- [Directions]: Return every line of the records that includes the string "height".

- [Supplied data]:
--------------------------------

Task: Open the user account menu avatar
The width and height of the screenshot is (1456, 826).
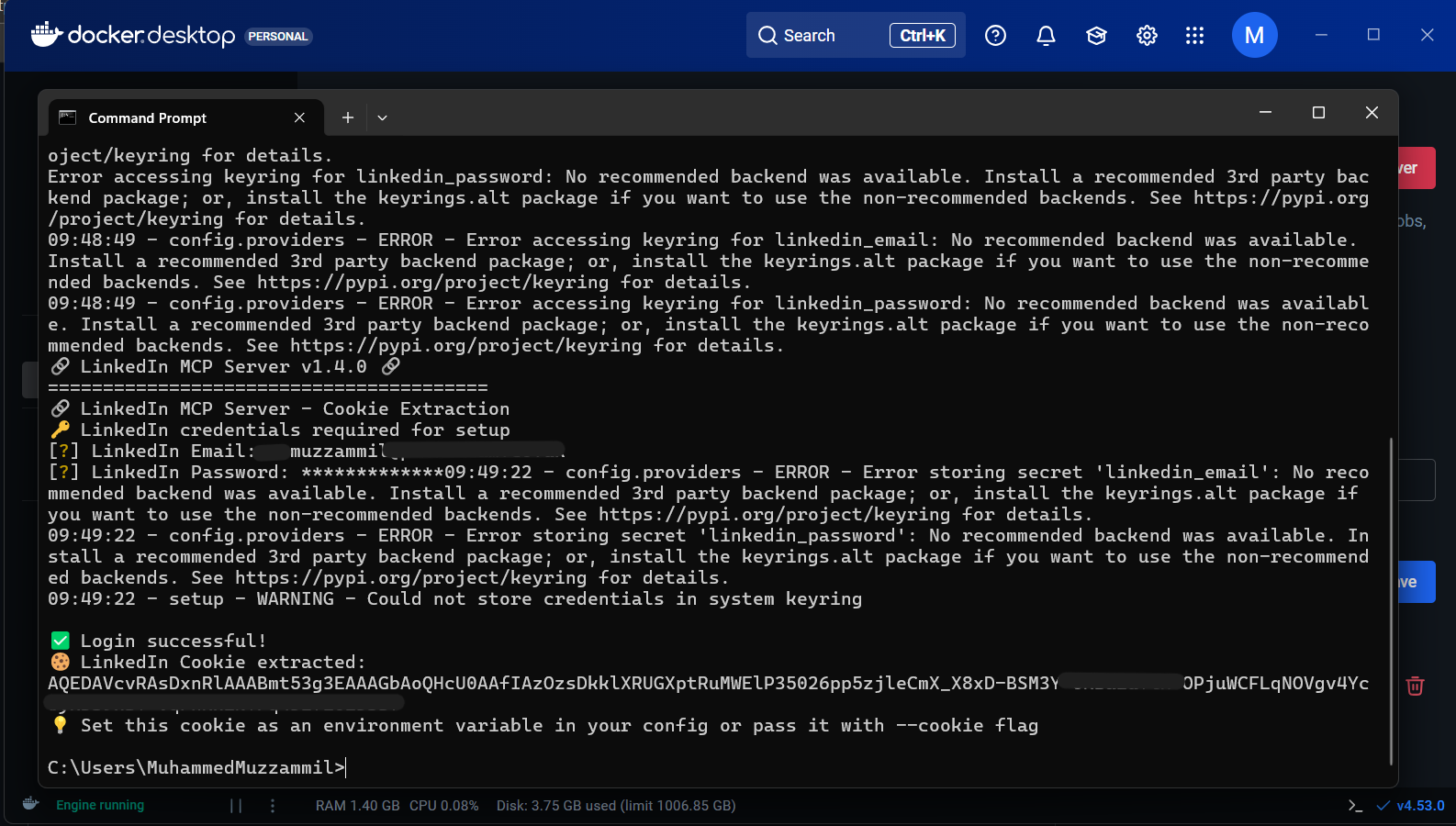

--------------------------------

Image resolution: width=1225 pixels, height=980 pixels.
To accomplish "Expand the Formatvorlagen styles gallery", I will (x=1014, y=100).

--------------------------------

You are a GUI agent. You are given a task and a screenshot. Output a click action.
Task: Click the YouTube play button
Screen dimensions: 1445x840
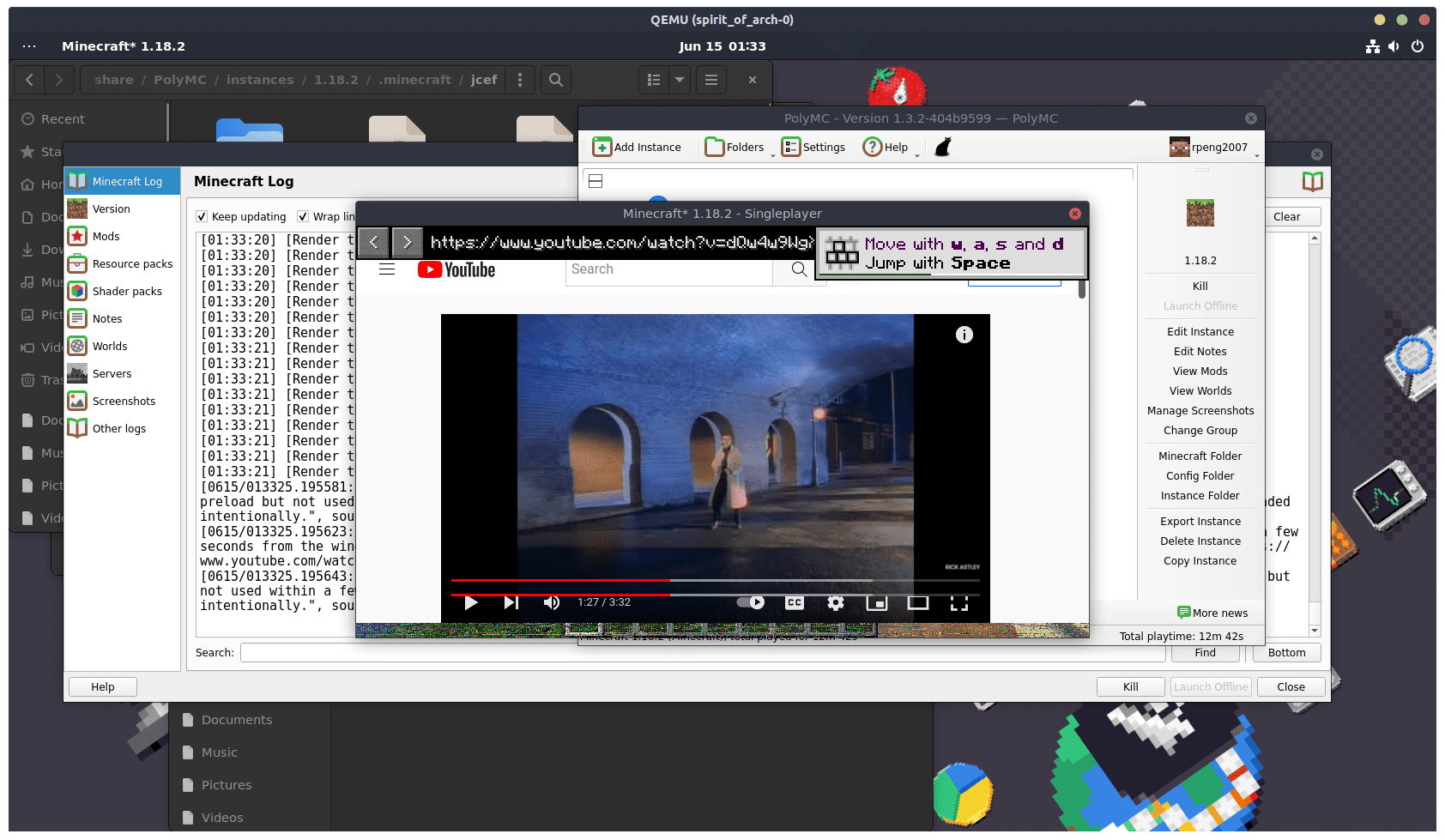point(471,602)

--------------------------------

- [Answer to the exercise]:
The width and height of the screenshot is (1456, 826).
Image resolution: width=1225 pixels, height=980 pixels.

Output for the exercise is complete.